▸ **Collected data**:
------------------------------

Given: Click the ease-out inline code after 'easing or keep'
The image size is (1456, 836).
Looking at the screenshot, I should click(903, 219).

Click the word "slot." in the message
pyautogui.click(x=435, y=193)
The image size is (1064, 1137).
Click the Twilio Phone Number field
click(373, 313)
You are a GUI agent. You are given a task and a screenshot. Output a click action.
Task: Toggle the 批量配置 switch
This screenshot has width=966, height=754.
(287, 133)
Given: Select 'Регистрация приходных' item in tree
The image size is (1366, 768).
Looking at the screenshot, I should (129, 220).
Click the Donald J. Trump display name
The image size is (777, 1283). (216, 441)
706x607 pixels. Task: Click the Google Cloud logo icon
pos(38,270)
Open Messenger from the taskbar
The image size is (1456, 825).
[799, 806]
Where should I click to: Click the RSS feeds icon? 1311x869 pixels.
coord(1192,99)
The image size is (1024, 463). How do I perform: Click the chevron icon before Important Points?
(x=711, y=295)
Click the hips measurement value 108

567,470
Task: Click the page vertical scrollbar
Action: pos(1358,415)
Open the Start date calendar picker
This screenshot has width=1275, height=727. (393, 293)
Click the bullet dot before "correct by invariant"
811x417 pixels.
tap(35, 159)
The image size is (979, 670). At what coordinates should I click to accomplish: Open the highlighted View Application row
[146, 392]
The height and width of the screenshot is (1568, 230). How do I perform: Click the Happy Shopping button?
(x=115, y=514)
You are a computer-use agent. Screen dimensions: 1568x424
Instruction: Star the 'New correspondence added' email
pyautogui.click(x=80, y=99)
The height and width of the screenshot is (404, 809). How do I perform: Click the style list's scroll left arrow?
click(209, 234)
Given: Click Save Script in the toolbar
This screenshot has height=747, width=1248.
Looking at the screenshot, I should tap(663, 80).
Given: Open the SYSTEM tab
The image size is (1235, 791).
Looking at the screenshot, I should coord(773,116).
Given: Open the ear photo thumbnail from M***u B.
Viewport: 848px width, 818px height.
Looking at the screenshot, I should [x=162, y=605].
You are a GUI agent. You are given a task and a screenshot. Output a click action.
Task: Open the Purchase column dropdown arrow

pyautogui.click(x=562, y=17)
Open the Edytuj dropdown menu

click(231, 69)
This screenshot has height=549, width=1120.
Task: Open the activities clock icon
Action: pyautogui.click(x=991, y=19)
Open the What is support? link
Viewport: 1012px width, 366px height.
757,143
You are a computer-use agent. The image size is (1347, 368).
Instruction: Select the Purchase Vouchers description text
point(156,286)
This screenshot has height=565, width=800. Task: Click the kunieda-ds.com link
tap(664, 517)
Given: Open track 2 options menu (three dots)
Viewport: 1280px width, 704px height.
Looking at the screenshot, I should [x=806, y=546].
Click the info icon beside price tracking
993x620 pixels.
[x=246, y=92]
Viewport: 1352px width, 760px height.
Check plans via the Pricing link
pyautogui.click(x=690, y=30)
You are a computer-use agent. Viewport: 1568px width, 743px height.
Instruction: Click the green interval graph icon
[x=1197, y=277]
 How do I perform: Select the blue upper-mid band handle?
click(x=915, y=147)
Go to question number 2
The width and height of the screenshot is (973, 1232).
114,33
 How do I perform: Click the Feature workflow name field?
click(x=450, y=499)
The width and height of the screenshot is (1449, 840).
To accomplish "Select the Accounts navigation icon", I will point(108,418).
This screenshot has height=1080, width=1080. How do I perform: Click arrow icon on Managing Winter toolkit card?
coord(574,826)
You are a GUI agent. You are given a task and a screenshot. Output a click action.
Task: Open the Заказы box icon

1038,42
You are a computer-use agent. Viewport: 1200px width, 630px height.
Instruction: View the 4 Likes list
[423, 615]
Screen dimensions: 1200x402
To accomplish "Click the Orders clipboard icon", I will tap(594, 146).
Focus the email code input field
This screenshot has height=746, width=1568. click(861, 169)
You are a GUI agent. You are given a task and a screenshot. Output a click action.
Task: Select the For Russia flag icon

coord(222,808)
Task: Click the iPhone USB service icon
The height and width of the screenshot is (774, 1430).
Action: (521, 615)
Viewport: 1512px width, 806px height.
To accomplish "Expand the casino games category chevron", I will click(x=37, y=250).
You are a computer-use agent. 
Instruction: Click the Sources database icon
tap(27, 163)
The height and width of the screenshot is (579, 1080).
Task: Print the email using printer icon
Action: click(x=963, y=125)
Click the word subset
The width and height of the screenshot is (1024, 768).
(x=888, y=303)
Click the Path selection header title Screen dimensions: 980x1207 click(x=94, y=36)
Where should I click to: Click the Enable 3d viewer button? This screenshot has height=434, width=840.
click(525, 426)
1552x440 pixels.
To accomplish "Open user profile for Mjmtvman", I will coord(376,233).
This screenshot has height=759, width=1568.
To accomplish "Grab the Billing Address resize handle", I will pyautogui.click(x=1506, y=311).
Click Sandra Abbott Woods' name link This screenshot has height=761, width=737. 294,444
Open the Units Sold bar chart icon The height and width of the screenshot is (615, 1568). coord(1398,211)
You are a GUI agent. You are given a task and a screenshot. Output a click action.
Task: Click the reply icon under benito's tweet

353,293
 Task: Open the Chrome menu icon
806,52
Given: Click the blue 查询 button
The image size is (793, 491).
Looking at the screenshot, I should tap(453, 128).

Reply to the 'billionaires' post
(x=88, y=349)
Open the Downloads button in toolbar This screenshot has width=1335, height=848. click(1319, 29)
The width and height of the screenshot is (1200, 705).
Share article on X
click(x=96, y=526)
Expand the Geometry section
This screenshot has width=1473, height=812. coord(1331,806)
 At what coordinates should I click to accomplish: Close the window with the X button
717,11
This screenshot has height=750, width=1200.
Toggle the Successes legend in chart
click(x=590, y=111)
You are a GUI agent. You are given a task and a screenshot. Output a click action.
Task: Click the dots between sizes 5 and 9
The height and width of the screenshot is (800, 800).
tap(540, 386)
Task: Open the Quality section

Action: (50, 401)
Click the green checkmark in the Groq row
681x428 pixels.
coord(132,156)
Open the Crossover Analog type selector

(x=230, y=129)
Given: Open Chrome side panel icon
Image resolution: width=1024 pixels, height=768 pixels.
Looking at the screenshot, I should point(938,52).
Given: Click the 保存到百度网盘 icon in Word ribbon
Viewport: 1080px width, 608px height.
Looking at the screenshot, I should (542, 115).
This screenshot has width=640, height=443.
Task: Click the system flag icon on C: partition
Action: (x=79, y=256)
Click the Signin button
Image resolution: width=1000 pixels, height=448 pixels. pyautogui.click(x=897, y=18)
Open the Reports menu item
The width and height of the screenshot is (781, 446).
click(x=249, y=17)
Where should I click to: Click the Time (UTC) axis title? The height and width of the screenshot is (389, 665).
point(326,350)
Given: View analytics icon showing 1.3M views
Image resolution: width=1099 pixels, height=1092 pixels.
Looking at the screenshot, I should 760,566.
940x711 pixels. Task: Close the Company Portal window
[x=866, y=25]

------------------------------

▸ **Task requirements**: Across all the records above, count the lines that contain "toolbar" and reply with only the number.

▸ **Solution for this problem**: 2